Er hätte es auch akzeptiert, wenn es deutlich gewesen wäre, dass die CDU und Frau Merkel die Schuldigen gewesen seien, die das nicht umsetzen wollten, aber er sei an der SPD gescheitert. Er schildert dann einiges aus den Verhandlungen und stellt fest: „Schade und traurig ist nur, dass unsere Parteiführung Entwicklungspolitik nicht mehr als ein sozialdemokratisches Kernanliegen, als ‚unser Projekt‘, wahrnimmt.“
Dann sagt der ehemalige sozialdemokratische entwicklungspolitische Sprecher, immer noch Bundestagsabgeordneter der SPD: „Wenn Bildung in Deutschland von wichtigen Mitgliedern unserer Parteispitze gegen den Hunger in der Welt ausgespielt wird, lässt dies auch für die Zukunft nichts Gutes erahnen.“

(Beifall bei der LINKEN)

Meine Damen und Herren! Die SPD-Bürgerschaftsfraktion und unser Bürgermeister haben ausgeführt, dass sie eine bedeutende Rolle in den Koalitionsverhandlungen gespielt haben.

(Dr. Andreas Dressel SPD: Das ist richtig, das ist ja auch so gewesen!)

Es war auch so, dass sie das genauso gemacht haben. Es spricht Etliches dafür, dass unser Bürgermeister derjenige war, der verantwortlich genau diesen Punkt durchgesetzt hat,

(Dr. Andreas Dressel SPD: Haben Sie dafür irgendwelche Anhaltspunkte?)

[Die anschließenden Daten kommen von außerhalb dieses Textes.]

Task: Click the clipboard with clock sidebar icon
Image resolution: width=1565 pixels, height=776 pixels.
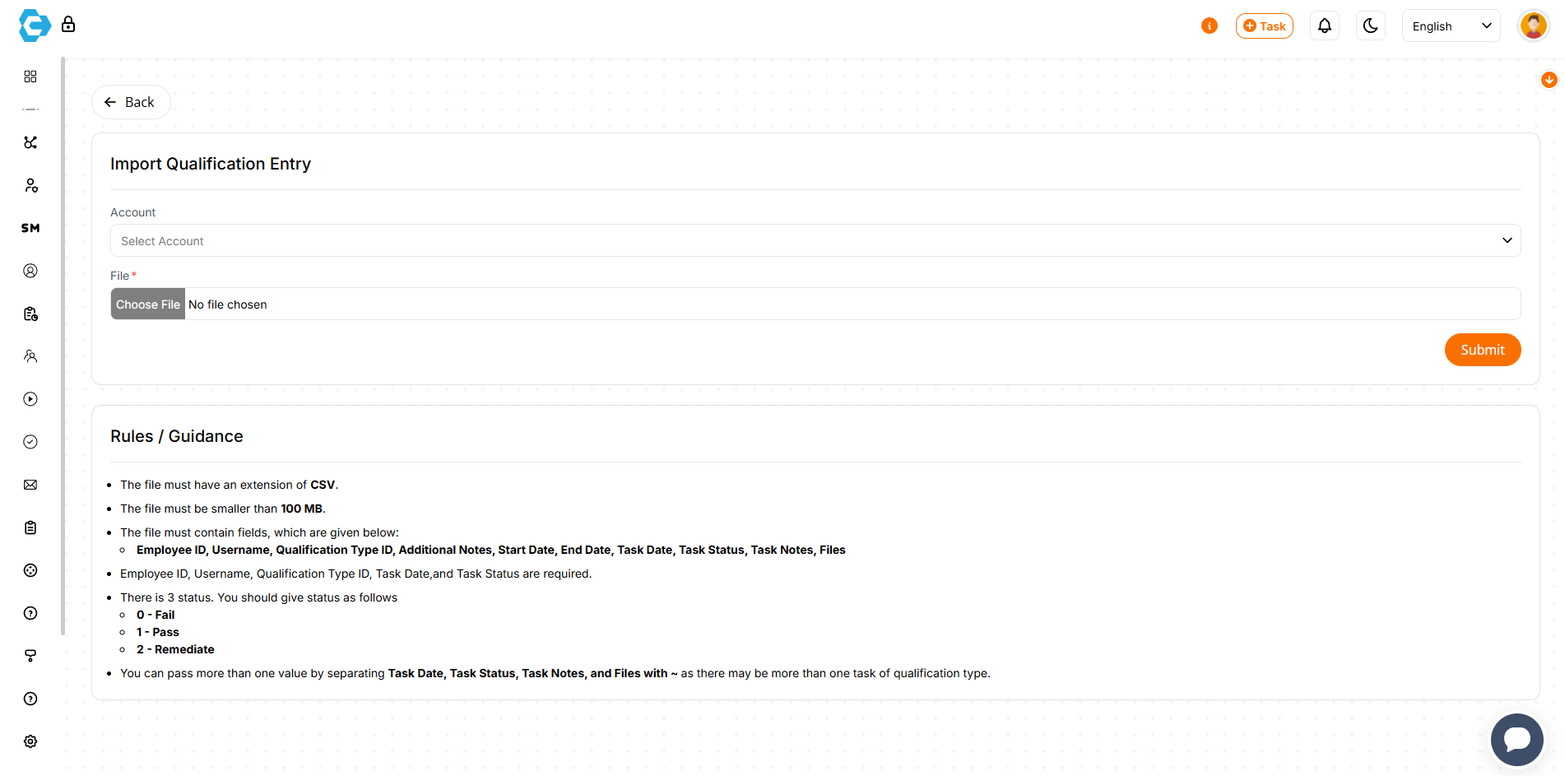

auch wenn Herr Dr. Raabe das in gewisser Weise nicht sagt. Deutlich ist aber, dass Sie sich in der Diskussion um die Flüchtlinge etwas geleistet haben, was man sich nicht leisten darf. Sie haben gesagt, Sie könnten auf Hamburger Ebene nichts machen, aber Sie würden sich auf Bundesebene kräftig für die Ursachenbekämpfung einsetzen. Sie selbst und Ihr entwicklungspolitischer Sprecher über zehn Jahre haben deutlich gesagt, dass Sie das nicht machen. Ich finde, die SPD hat sich zu entschuldigen oder zumindest zu erklären, was hier geschehen ist.

(Beifall bei der LINKEN)

Zweiter Beitrag

Norbert Hackbusch DIE LINKE: Meine Damen und Herren! Ich muss Ihnen sagen, dass diese Debatte mich nicht nur ernüchtert, sondern fast entsetzt hat, auch die Art und Weise, wie man darüber diskutiert. Der Rat ist eine wichtige Institution. Frau Fegebank, es geht nicht um einzelne Mitglieder, denn der gesamte Vorstand ist zurückgetreten. Frau Steppat, wenn der Vorstand insgesamt zurücktritt und explizit sagt, es liege daran, wie der gegenwärtige Senat Politik betreibe – und mit ihm hat der Rat vor allen Dingen zu tun –, dann muss man sich doch mit dieser Kritik der wichtigsten entwicklungspolitischen Akteure in dieser Stadt auseinandersetzen. Man kann sagen, sie hätten einen Fehler gemacht oder bestimmte Dinge seien geschehen, aber stattdessen führen Sie aus, was alles gemacht worden sei, gehen aber auf die Kritik überhaupt nicht ein. Ich finde, das geht nicht, so kann man keine Politik machen. Das ist ignorant, das ist die Arroganz der Macht.

(Beifall bei der LINKEN)

Alles, was ich befürchtet habe, drückt sich dadurch in gewisser Weise aus. Das ist keine Achtung gegenüber diesen drei aktivsten Leuten, die in diesem Bereich etwas getan haben. Und dabei muss man auch eine gewisse Selbstkritik üben.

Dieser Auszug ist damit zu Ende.